The remote operating center receives data as a read-only feed, which allows safe remote access to operational and process analysis by multiple engineering and technology resources from various sites to a central location. This process increases engineering collaboration without exposing additional human resources to process and terminal loading environments.

The ROCET program will be used for the following items:

  • Validate overall design, hydraulics and relief system design
  • Develop, manage and maintain operating procedures and training competencies programs
  • Optimize processes and troubleshooting while in operation.

 The digital technology will also provide plant-wide data gathering, display and metrics; advanced process control and systems integration; advanced analytics using economic optimization tools; integration of multiple operating facilities through common technologies function; and connect multiple business units (e.g., operations, technologies, business and accounting functions, product offtake, storage and logistics, etc.).

Mr. Medlin’s presentation was followed by Keith Couch, Senior Director-Technology Sales and Integrated Projects, Honeywell UOP, who focused on the pursuit of sustained profitability and how a company can benchmark efficiencies of their investments.
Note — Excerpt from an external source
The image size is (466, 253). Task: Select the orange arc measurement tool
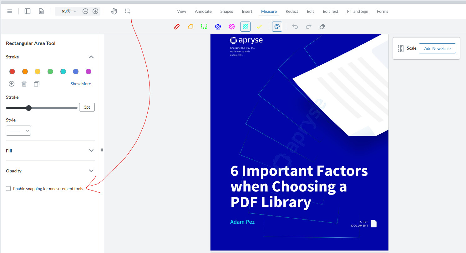point(190,27)
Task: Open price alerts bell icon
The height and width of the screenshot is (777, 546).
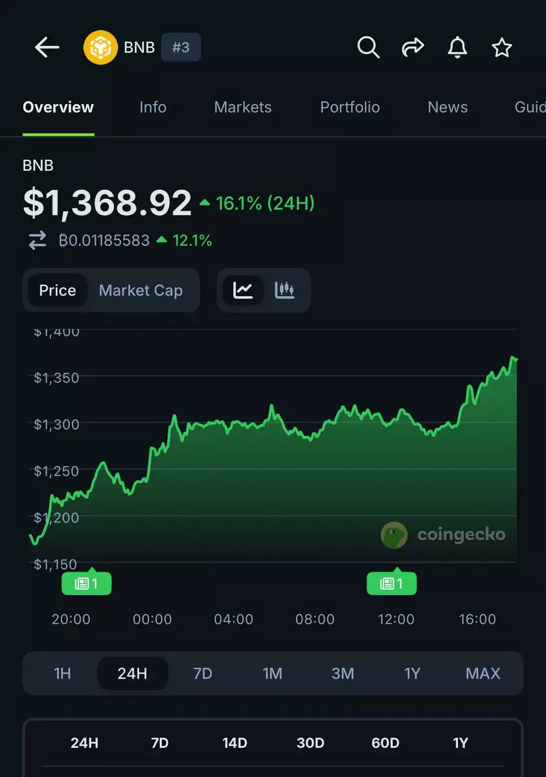Action: (x=457, y=47)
Mr. Couch began his presentation on how traditional fuel and petrochemical importers are now investing in capital-intensive complexes to produce products to satisfy increasing domestic demand. “As we continue to see the world build out, we are seeing a major trend emerging,” said Mr. Couch, “Large, world-scale international fuel projects going into places where they used to import fuels…they are now building the fuels import infrastructure themselves. This buildout will offset traditional import markets and these investments are also extending into petrochemicals production.”
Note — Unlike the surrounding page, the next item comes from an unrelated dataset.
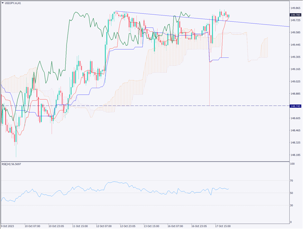This screenshot has height=229, width=303.
Task: Select the 148.745 horizontal line price tag
Action: tap(295, 106)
Although not all refiners will need to integrate petrochemicals production, a clear trend is emerging in the refinery of the future. According to Mr. Couch, the refinery of the future is:

  • Flexible to meet the rapidly changing feed and products market
  • Connected to achieve best operating performance every day
  • Integrated with petrochemicals to achieve higher margins and value.
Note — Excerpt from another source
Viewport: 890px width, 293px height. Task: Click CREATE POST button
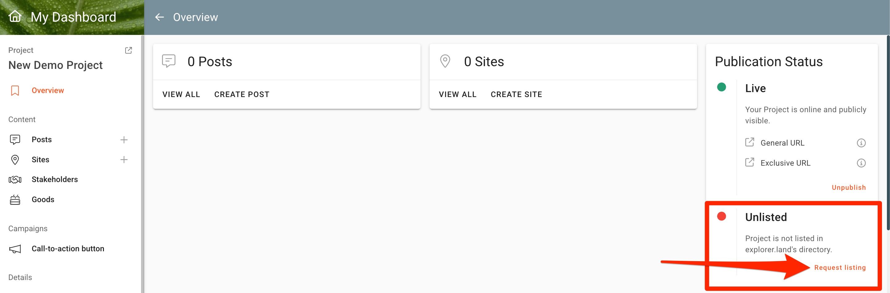coord(242,94)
 The E6 methodology/framework. Mr. Couch focused the last half of his presentation on Honeywell UOP’s E6, which is a framework/methodology to define a step-wise investment strategy to capture and engineer the most profitable enterprise possible. The UOP E6 methodology analyzes the efficiency of six key elements: carbon, hydrogen, utilities, emissions, water and capital (FIG. 2).

Fig. 2.

The E6 methodology details the path for these six elements. These include:

  • Carbon—Putting the right molecules in the right place
  • Hydrogen—Optimizing the sources and uses
  • Utilities—Doing more with less
  • Emissions—Providing for a greener tomorrow
  • Water—Treated not as a utility but as a scare resource
  • Capital—Driving for the most bankable project.

Mr. Couch detailed the first 12 questions to ask when defining a company’s framework growth. These questions are:

  1. What products are you selling at a discount?
  2. What streams do you want to create more of, or avoid?
  3. How constrained is your steam methane reformer?
  4. Do you ever need to shift operations due to hydrogen availability?
  5. What are you fuel gas, power and steam costs/drivers?
  6. Are you facing infrastructure constraints that impact any of these?
  7. What is your carbon tax rate?
  8. How are you performing against existing emission permits?
  9. Are you concerned about water availability?
  10. What is your cost for water?
  11. What is your investment hurdle rate?
  12. What are you financing constraints?

The E6 methodology provides a way to better align competing business wants and needs at the process, site or enterprise level, as well as a benchmark against where the industry is going, not just the installed peer group.